Foster youth, parents, and foster parents also there is a pressing need for follow-up services when children leave foster care.

V. The Cost of Professional Burnout

Participants raised several workforce issues that applied to social workers, attorneys, judges, and others in the child welfare system: unmanageable caseloads; the lack of access to ongoing, appropriate training; sometimes limited knowledge of child development; lack of good information systems to track and analyze caseloads; and barriers posed by differences in race and class.

Casey, a foster parent who has cared for 30 infants over the last five years, said that the training and information foster parents receive is limited and that they cannot always rely on case workers for accurate information about a child's needs. "A child shows up at your door," she says, "and [the worker] may have a name and a date of birth. . . It is so incredibly hard to receive a child, whether it's a newborn or any age, and not be prepared."

Not all focus group participants had grim stories. Some foster parents talked about welcoming, knowledgeable judges, compassionate social workers, adoptions that proceeded smoothly. One former foster child recognized that his foster home offered him more stability and loving care than his family of origin.

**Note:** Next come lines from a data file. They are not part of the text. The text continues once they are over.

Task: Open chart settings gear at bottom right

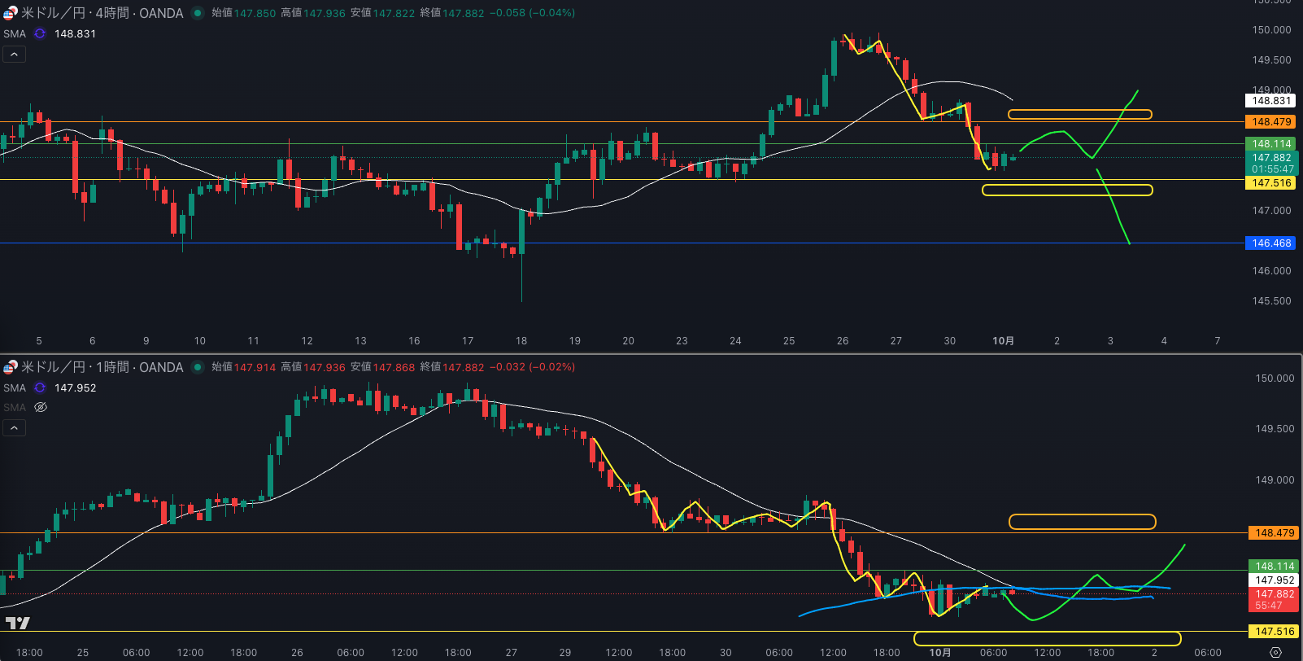Action: tap(1275, 652)
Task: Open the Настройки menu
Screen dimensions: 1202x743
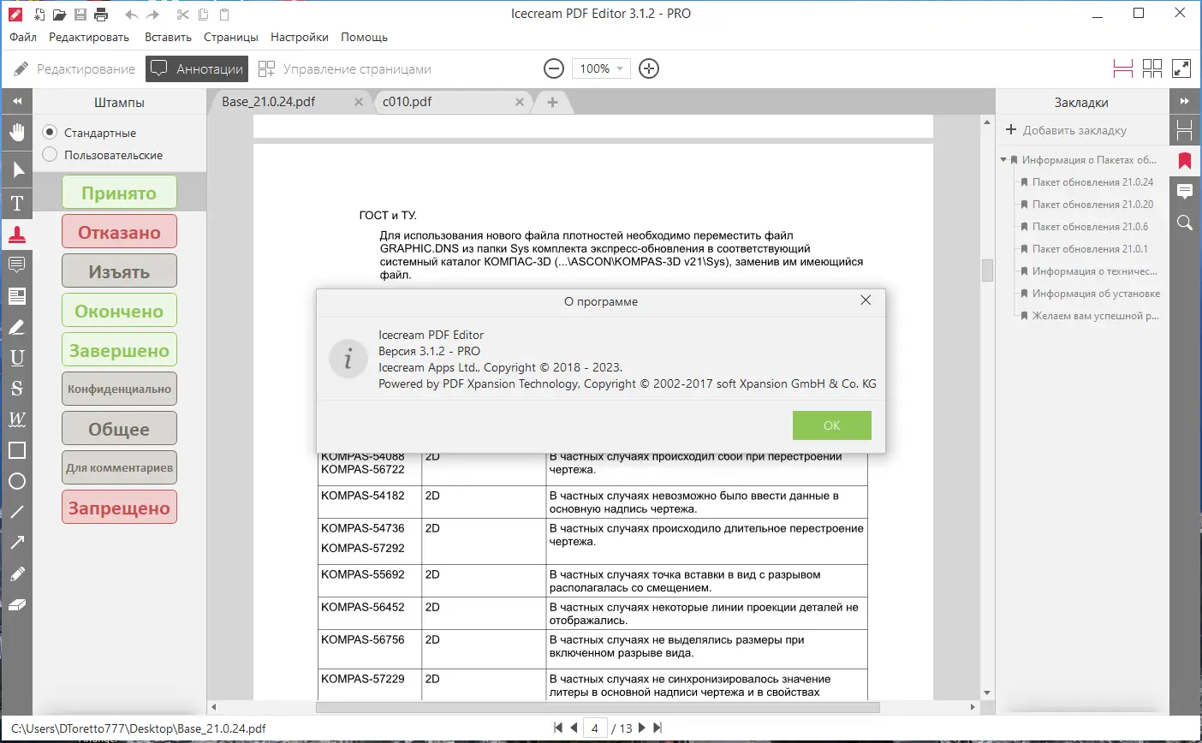Action: click(x=299, y=37)
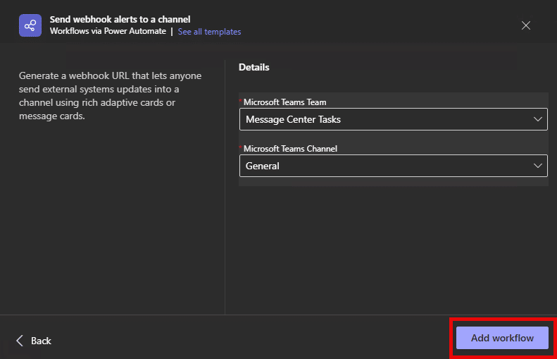Click the Microsoft Teams Channel field label
This screenshot has height=359, width=557.
coord(290,149)
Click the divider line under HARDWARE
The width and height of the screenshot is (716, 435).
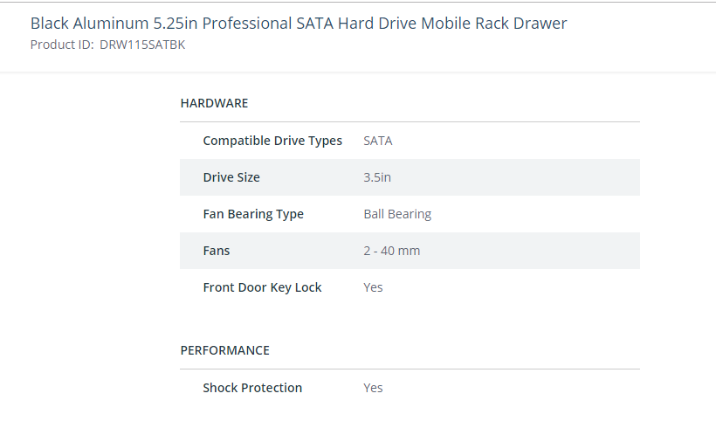pos(410,122)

But everyone agreed that there is a need for smaller caseloads, for caseworkers to be able to tailor services to a family's needs so that time in foster care might be minimized, and for more training for social workers, lawyers, judges, and foster parents. They also recognized that low salaries for and low maintenance payments can discourage quality people from entering and remaining in this field of work.

VI. The Cost of Stigma

All participants in the focus groups said that they feel stigmatized. Former foster youth even insisted that a new word be identified to replace "foster" because the image and its implications are so negative.

Parents whose children were placed in foster care feel vulnerable for other reasons. They know they have not provided nurturing care for their children. They feel sad and guilty and angry. But they also felt that social workers, attorneys, and judges judged them out of context, in the absence of accurate and complete information. They argued that they are not always given a fair opportunity to be heard or to receive the resources they need to turn their lives around.

Foster parents said they are hit equally hard by the stigma of foster care. They bristle at assumptions that they are "in it for the money." People don't understand, they protest, that even though foster parents receive a monthly check, the money is for the costs involved in raising a child. Sometimes those costs are extraordinary.

Lowering the Cost to All of Us

Former foster youth, parents, and foster/adoptive parents made it clear that they pay a price, but they are not the only ones affected by the limitations of the current child welfare system. Society as a whole pays a price when the system does not achieve the results that it should.

How do we begin to address this situation? The Pew Commission on Children in Foster Care is doing so by examining federal financing mechanisms and the quality of court oversight of child welfare cases. While every problem highlighted in this report does not tie directly back to these two areas, many have their roots there. The structure of federal financing encourages caseworkers and judges to place and keep children in foster care, sometimes for longer than is necessary, because they cannot (or cannot easily) secure other services that might keep or bring children safely home or move them more quickly to a new family. In the courts, limited information and crowded dockets also hamper judges and create delays for the children and families before them.

There is considerable acknowledgment in the policy arena that these two areas are in critical need of reform. The Pew Commission has taken on the job of developing evidence-based proposals for reform that can win the bipartisan support of policymakers at the federal, state, and local levels. The Commission expects to release those recommendations in late spring 2004.